◆ **What is expected**
Output must match the data below exactly from its first line through the line that contains "Screen dimensions: 1200x630", with no other line.

(Collected data entries)
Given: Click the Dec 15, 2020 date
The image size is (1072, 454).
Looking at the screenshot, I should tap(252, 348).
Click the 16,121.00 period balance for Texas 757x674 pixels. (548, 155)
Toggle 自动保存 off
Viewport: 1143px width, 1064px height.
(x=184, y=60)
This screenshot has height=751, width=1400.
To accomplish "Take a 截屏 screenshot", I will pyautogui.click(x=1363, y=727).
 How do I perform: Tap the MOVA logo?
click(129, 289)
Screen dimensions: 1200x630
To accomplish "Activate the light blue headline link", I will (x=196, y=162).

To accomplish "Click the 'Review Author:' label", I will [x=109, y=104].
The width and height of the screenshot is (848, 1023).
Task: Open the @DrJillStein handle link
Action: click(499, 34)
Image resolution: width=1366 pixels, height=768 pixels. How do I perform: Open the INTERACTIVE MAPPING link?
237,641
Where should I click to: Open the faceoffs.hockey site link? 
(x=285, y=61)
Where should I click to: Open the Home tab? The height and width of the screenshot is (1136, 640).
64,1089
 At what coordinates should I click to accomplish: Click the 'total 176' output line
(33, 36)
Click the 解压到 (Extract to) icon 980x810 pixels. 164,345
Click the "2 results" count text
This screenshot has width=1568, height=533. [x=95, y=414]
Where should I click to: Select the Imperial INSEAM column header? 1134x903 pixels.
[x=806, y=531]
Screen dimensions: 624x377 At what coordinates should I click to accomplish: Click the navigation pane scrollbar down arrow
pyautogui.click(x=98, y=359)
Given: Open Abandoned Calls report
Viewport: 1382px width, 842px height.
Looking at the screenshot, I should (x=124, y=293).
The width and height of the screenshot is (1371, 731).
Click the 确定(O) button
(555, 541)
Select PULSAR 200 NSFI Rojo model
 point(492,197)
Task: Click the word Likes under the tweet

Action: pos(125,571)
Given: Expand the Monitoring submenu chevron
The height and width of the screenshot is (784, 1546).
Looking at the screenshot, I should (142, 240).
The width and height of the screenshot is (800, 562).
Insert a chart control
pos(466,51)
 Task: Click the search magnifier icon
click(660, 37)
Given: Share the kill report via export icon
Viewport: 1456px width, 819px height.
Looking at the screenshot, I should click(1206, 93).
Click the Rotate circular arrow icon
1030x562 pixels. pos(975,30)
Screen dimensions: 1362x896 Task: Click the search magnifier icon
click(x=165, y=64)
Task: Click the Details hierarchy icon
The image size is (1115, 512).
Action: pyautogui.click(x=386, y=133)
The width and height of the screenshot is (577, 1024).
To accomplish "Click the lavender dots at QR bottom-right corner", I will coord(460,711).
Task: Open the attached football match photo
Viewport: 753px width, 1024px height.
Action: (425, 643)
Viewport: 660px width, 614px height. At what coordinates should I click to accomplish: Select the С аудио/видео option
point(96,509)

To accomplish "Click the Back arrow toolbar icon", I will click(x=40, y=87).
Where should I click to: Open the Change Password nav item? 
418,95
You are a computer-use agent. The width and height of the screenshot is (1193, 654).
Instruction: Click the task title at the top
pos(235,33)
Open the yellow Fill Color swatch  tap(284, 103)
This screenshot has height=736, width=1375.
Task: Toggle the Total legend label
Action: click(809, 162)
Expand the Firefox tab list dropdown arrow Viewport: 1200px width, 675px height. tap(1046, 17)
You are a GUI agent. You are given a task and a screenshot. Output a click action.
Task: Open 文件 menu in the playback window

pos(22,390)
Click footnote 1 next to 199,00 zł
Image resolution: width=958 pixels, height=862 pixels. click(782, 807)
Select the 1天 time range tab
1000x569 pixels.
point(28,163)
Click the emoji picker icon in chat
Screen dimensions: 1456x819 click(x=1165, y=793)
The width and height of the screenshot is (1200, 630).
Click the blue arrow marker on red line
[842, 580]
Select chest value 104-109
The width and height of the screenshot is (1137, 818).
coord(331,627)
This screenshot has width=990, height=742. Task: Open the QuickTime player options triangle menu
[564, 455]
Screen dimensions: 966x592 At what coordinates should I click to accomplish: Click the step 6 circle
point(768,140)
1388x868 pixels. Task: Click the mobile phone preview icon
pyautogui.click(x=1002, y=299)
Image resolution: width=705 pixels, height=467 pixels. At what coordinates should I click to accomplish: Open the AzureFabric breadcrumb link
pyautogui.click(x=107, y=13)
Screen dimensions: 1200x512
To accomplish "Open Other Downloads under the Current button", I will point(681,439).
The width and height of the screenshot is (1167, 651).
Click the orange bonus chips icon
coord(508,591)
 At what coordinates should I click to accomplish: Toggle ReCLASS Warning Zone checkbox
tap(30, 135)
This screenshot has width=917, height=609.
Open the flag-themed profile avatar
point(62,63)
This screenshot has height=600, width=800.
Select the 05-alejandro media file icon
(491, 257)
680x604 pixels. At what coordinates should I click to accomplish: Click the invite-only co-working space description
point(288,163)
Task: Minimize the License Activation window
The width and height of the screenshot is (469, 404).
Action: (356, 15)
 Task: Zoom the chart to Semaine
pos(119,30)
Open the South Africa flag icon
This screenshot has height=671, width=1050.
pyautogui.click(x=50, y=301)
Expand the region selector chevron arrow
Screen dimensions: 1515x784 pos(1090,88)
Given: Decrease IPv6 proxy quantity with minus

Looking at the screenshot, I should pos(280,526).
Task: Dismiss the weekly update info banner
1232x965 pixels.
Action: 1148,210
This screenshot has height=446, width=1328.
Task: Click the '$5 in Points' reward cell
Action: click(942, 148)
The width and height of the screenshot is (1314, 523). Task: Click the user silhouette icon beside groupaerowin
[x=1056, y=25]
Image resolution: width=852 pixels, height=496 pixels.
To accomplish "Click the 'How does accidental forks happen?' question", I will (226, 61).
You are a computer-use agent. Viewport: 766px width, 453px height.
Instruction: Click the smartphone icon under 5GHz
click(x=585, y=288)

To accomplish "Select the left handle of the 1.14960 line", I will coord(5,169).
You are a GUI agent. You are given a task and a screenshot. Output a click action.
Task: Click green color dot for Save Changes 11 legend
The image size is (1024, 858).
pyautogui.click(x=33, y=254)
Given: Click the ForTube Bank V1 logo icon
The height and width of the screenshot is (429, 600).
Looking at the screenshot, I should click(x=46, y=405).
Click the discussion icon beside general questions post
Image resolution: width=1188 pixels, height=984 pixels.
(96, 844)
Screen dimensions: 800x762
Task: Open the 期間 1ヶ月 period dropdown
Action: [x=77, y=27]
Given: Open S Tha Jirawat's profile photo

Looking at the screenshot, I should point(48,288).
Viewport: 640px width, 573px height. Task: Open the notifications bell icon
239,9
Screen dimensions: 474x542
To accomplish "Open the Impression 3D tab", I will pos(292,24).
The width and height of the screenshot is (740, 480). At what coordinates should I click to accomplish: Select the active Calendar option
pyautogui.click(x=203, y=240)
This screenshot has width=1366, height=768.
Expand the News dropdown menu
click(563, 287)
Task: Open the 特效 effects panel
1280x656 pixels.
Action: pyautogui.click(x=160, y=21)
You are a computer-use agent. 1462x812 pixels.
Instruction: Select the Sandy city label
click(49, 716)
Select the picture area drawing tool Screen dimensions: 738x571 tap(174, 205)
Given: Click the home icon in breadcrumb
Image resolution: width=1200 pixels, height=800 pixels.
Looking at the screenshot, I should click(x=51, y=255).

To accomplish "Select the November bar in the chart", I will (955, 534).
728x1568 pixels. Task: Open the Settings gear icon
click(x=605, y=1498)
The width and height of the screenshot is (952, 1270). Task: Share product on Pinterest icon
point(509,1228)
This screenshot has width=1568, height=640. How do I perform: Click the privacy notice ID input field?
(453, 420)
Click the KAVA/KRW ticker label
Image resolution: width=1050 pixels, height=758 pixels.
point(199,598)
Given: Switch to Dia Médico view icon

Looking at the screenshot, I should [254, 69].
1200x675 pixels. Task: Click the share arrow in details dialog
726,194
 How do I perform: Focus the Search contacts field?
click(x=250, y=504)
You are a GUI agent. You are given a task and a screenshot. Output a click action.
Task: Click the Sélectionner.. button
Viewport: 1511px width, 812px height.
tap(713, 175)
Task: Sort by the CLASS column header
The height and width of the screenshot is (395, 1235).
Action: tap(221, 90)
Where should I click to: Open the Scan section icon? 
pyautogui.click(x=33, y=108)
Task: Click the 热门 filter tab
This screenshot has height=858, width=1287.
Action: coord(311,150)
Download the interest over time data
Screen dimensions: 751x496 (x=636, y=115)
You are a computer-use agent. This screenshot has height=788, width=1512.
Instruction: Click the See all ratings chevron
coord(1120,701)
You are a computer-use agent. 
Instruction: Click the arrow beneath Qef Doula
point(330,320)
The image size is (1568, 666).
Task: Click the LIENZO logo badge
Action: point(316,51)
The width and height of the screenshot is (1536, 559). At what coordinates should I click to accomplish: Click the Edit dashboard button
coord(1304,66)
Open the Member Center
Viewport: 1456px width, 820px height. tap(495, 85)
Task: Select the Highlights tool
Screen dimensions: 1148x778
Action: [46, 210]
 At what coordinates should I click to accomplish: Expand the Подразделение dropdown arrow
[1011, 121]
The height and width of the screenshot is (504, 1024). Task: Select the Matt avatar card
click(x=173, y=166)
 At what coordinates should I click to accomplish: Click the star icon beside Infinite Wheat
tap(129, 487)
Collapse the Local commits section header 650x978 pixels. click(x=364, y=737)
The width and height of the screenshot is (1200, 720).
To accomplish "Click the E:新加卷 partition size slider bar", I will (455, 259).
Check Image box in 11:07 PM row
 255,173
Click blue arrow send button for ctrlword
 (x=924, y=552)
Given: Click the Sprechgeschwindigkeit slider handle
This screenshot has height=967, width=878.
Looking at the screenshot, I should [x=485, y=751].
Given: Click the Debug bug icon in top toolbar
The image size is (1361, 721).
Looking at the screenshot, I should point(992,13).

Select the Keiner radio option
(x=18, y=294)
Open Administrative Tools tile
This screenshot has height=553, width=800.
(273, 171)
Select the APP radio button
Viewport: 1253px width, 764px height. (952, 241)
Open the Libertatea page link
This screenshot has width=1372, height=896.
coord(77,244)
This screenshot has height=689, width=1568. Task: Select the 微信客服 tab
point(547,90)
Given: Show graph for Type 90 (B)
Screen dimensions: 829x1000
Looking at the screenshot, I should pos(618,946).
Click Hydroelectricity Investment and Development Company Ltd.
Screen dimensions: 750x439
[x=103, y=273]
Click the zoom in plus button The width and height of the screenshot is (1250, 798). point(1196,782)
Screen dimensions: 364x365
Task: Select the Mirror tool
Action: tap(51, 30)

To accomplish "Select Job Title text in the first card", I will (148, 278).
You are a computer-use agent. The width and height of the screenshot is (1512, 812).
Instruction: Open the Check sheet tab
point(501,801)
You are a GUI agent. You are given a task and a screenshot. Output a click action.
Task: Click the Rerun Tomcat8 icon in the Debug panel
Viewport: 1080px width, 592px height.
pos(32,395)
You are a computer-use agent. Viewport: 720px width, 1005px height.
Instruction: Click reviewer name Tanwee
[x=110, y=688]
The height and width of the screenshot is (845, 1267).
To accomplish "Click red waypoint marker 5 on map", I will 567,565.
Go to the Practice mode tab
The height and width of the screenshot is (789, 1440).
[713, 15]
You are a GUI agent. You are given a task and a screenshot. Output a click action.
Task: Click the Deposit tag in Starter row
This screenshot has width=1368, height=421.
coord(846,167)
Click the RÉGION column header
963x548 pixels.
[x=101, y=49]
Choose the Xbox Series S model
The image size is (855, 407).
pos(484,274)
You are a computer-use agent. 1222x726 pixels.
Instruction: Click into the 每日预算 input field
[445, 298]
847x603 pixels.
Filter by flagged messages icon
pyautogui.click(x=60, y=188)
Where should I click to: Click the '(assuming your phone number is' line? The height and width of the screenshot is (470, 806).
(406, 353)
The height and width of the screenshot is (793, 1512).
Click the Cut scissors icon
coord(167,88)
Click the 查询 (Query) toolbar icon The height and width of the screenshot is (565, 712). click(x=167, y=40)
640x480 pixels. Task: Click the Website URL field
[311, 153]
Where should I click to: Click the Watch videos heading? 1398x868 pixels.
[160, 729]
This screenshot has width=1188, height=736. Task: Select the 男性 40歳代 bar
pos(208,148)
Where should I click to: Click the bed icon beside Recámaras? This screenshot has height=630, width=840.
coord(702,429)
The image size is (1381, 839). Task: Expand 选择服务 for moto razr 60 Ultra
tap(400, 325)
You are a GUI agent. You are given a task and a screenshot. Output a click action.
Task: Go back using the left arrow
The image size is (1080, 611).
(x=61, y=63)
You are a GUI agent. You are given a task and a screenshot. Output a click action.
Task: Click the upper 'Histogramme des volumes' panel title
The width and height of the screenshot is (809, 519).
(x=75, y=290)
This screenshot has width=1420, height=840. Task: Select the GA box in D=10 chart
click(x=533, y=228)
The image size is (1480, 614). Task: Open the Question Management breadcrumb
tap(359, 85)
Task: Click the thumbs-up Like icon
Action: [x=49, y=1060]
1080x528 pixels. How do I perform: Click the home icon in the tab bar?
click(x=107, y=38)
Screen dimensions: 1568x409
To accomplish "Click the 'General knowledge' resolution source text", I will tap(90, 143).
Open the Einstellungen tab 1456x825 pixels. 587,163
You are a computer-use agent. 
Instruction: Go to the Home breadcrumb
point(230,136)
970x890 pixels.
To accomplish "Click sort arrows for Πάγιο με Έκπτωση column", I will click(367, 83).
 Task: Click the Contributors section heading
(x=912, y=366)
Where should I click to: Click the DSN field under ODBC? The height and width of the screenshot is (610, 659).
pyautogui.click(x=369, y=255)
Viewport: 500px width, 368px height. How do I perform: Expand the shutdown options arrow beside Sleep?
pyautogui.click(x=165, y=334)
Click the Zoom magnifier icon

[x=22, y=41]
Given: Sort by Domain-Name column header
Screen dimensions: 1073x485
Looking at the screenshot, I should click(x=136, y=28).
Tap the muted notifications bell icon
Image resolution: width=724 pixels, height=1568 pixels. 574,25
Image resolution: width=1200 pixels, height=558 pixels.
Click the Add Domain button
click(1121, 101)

◆ **Answer space**
Given: Click the Dec 15, 2020 date
The image size is (1072, 454).
Looking at the screenshot, I should tap(252, 348).
Click the 16,121.00 period balance for Texas 757x674 pixels. (548, 155)
Toggle 自动保存 off
Viewport: 1143px width, 1064px height.
(x=184, y=60)
This screenshot has height=751, width=1400.
To accomplish "Take a 截屏 screenshot", I will pyautogui.click(x=1363, y=727).
 How do I perform: Tap the MOVA logo?
click(129, 289)
Screen dimensions: 1200x630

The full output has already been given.